Listening to Poulenc’s Stabat Mater as I knead bread, I feel a sudden strong surge of affection for Christianity, which ordinarily I am neutral to or even vaguely repulsed by, depending on my mood. Poulenc makes me almost wish I were Christian, in the same way that the poems of Rumi, Hafez and Khayyam make me wish I were Muslim and the temples of Kyoto and Nara once made me wish I were Buddhist.
Perhaps it sounds shallow to admit that the purely aesthetic or sensory expressions of a religion make its traditions come alive for me, but I think the kind of gestalt such expressions can produce is central to the religious experience, at least as I understand it. Philosophically, I am a materialist and a naturalist: there is no room in my worldview for the supernatural. Something either exists, and is therefore part of nature, or it doesn’t. But although I’m unashamed of my agnosticism in regards to the specific truth-claims of any given religion, I still think of myself as religious, inasmuch as I share a basic set of intuitions and practices that I think can only be described as religious. “Spiritual,” with its overtones of woo, doesn’t do as good a job of characterizing such habits as:
- Relating to each entity and event as if it were unique and unrepeatable. Whereas in mathematics we are taught to treat sparrows (say) as interchangeable, so that they may be assigned some arbitrary value, from a religious standpoint, each sparrow is ultimately irreducible to any abstraction. Our generalizations fail to capture what is truest and most precious in the world.
- Cultivating wonder and awe, even at the patterns unveiled by the aforementioned generalizations (which are essential to scientific understanding). Instead of taking a dismissive attitude about reality — x is no more than y — a properly religious person marvels that x is no less than y.
- Remaining humble in the face of all we cannot know. To pick one example, I sometimes find myself echoing the Muslims and saying insh’allah (“God willing”) about any planned-for future event, because it just strikes me as unpardonably arrogant to state definitively that such-and-such will happen on such-and-such a date and time. There’s a presumptuousness about the way we post-modern consumer types relate to time and place that I find really disturbing.
- Gratitude for our own existence, a feeling of having been blessed no matter how dire the circumstances. Deists may have a hard time accepting that it’s possible to feel a generalized gratitude to whoever or whatever unknown forces may have brought us into the here and now, but trust me: it’s not only possible, but really quite easy!
- A kind of double vision that on the one hand sees the world as irredeemably broken or sinful or full of dukkha, but on the other hand sees it as already perfected, even paradisiacal — and tends to feel this latter vision is truer, if much more difficult to sustain. (In some religions, of course, this insight is reserved for those with more advanced training, or is restricted to mystical sects.) Thus though I believe strongly in evolution by natural selection, I feel no contradiction in also seeing the world as Creation, by which I mean: wondrous, unpredictable, and capable of exceeding itself at every turn.
- A willingness to suspend disbelief without necessarily submitting to the tyranny of creeds.
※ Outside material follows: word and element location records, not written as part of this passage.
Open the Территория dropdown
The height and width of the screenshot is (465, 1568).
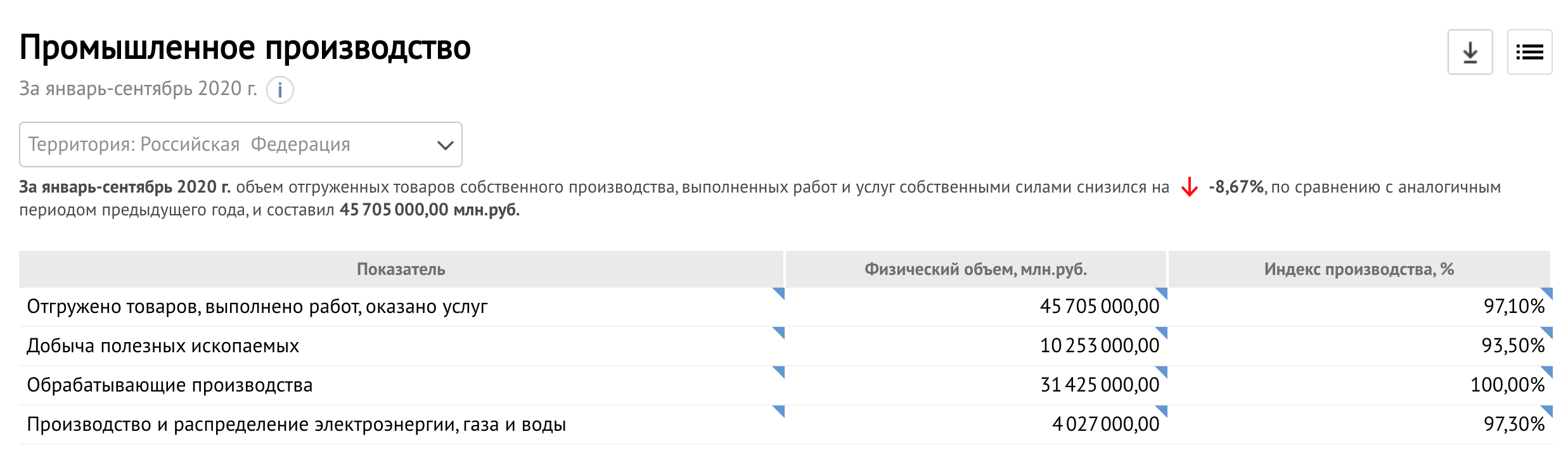click(241, 144)
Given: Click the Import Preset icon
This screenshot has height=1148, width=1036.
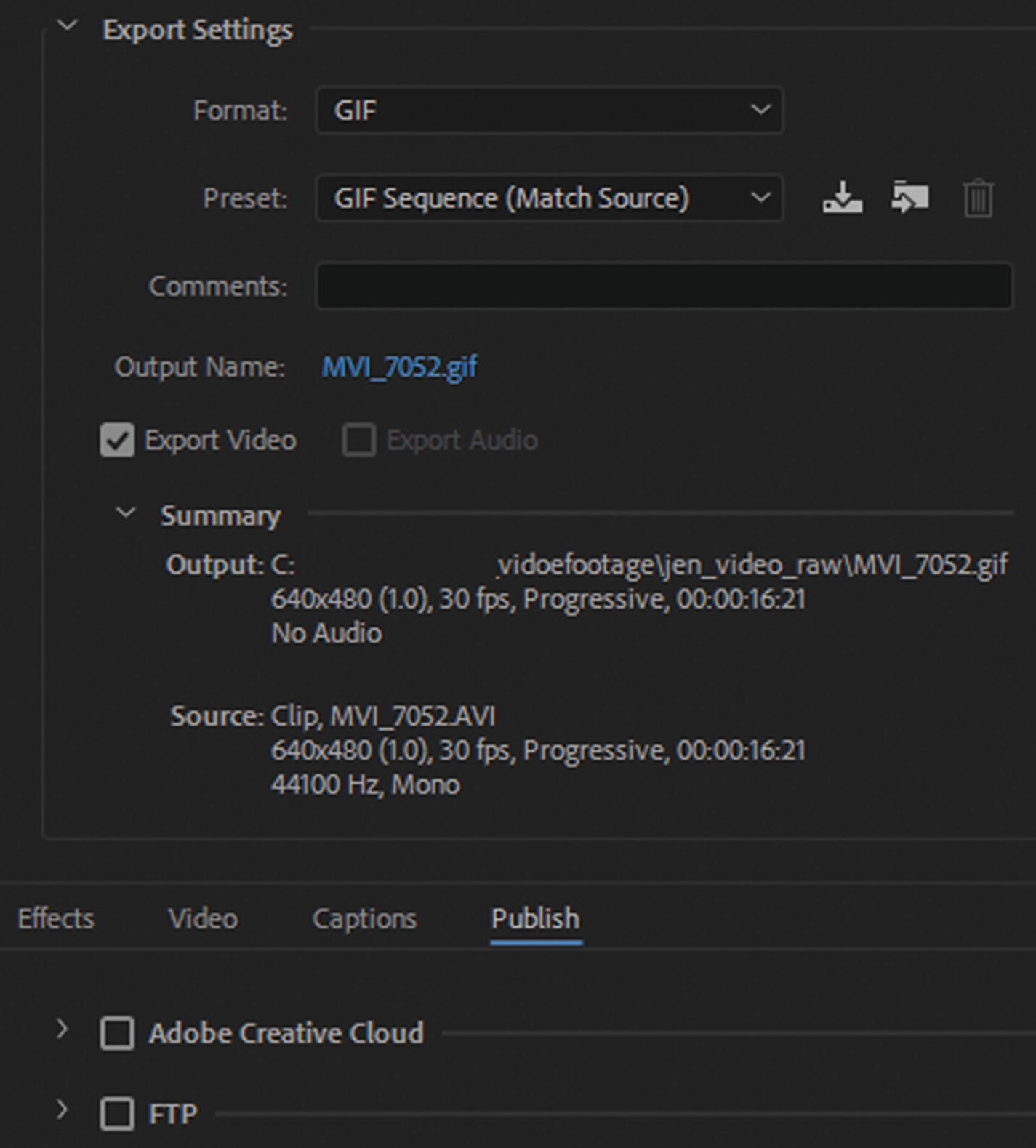Looking at the screenshot, I should tap(909, 198).
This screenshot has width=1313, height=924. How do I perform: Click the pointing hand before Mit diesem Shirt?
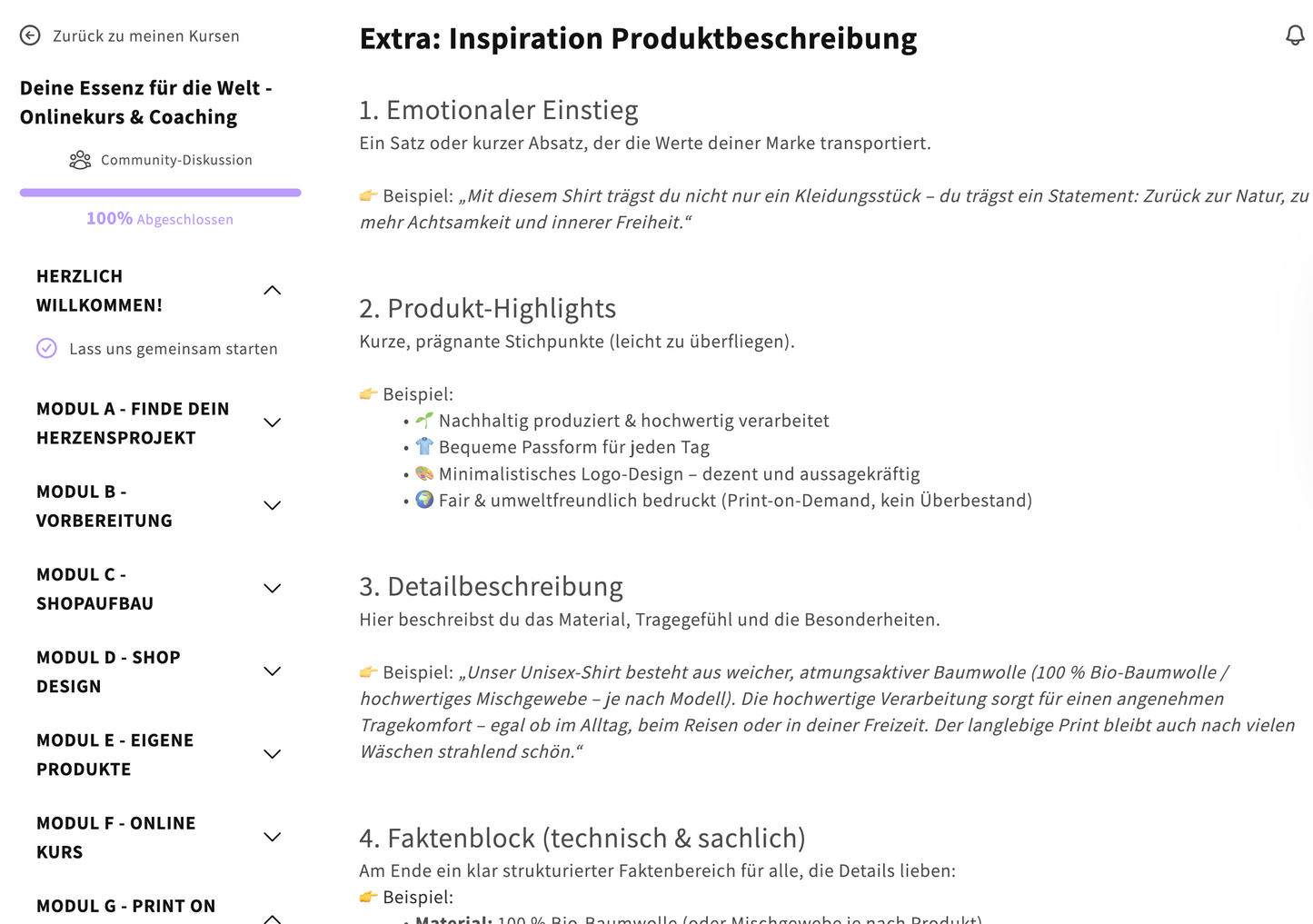368,195
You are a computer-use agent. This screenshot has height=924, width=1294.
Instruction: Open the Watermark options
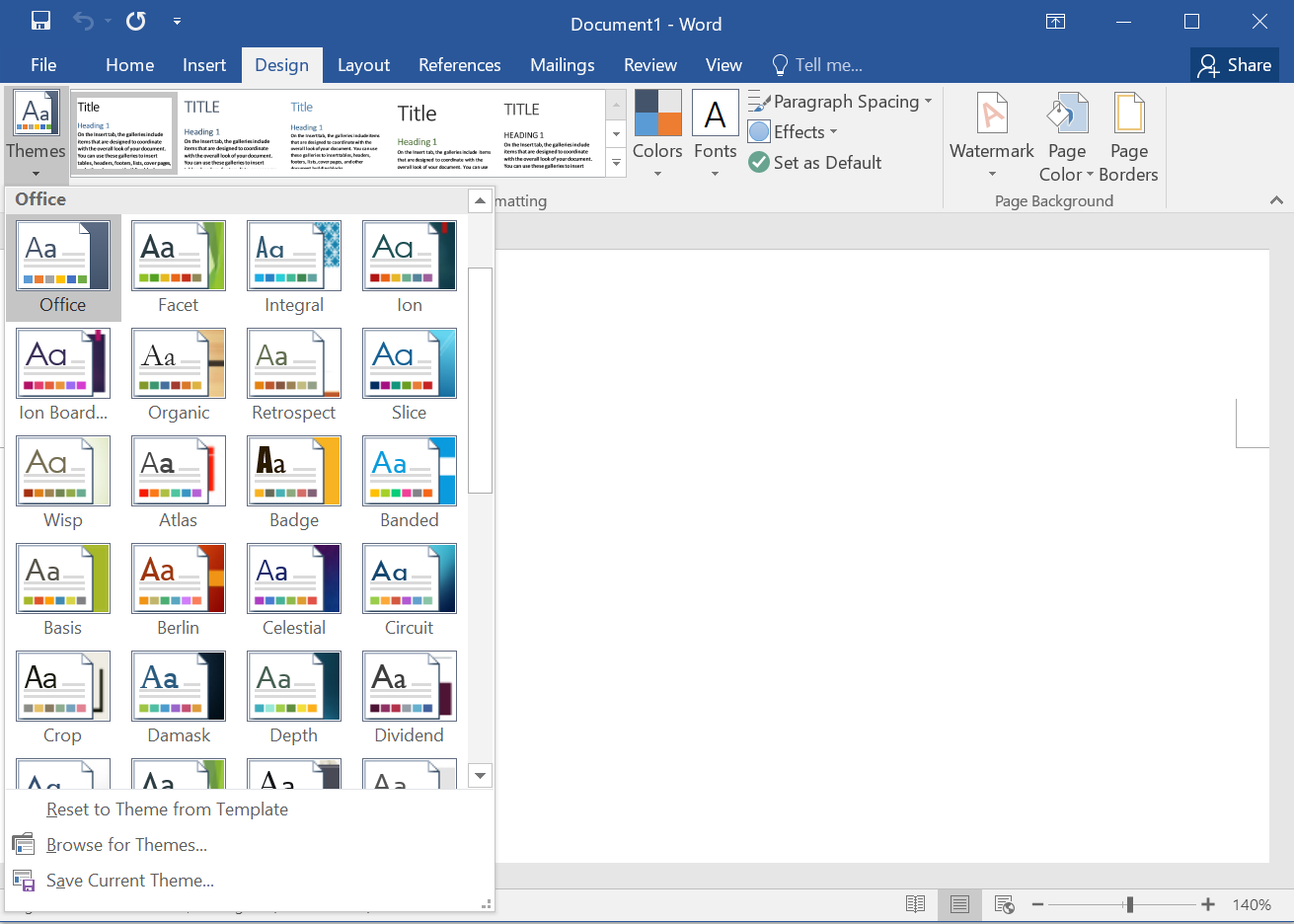(x=991, y=135)
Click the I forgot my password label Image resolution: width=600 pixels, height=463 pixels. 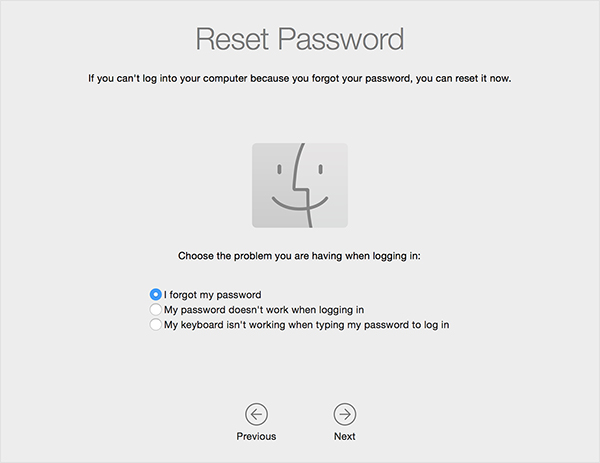[213, 295]
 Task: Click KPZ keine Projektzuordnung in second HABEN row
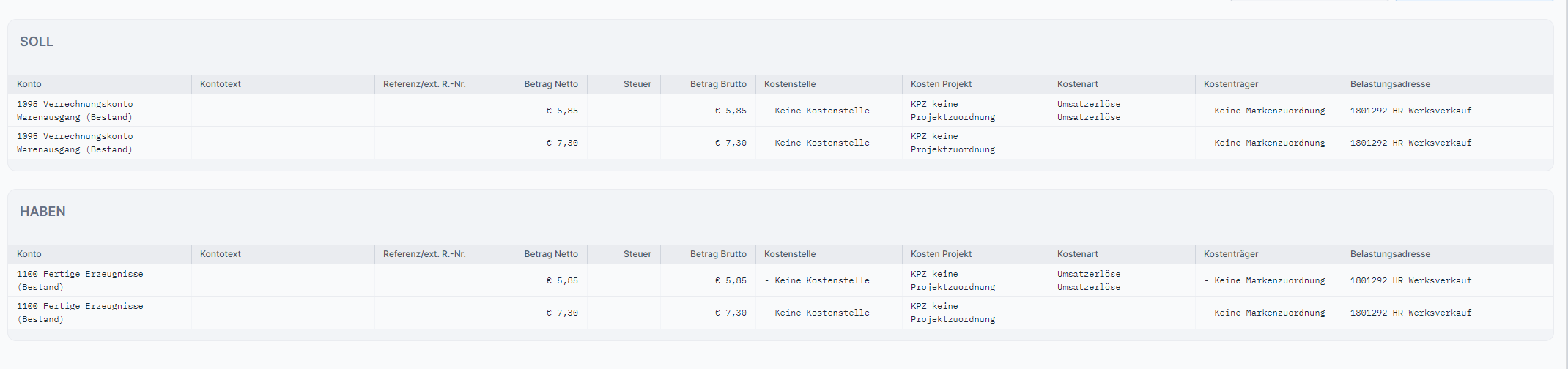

I think it was Sam Johnson who memorably characterized the necessary precondition for appreciating secular works of fiction as the suspension of disbelief. In many indigenous belief systems, conscious clowning and make-believe are vital ways to keep the imagination from calcifying and preserve that sense of awe and wonder mentioned above (see “Laughing in Church“). “Holy fools” are honored in most traditions; some Sufis maintain that Nasreddin was the subtlest and wisest teacher who ever lived. There is a playfulness to the best theology.
- Feeling and showing deep respect toward other beings, to the point of seeing ourselves in them and placing their needs before our own. Empathy and compassion are at the root of ethical behavior. They’d be impossible without the humility and imagination already mentioned, but I don’t think they are simple corollaries, either. As social beings, I think we’ve evolved to respond in specific ways to the faces of others, as Levinas has argued.
- Cultivating a healthy skepticism about one’s own wants and needs.
People hostile to religion often seem to feel that if they can simply demolish the arguments for supernatural realities, that religious people will see the error of their ways. Their belief in the persuasive power of reason is touching, and smacks a little of superstition itself. I gather that modern psychology has found little evidence to suggest that people are ever persuaded by facts in this manner, unless they are already looking for things to justify abandoning beliefs that have become uncomfortable for other reasons. But be that as it may, I think critics sometimes fail to understand the appeal of religion in the first place — and fail to recognize the extent to which science does not and can never explain away the wonder and mystery at the core of existence. Whether organized religion is the best way to preserve this intuition is of course a completely different question.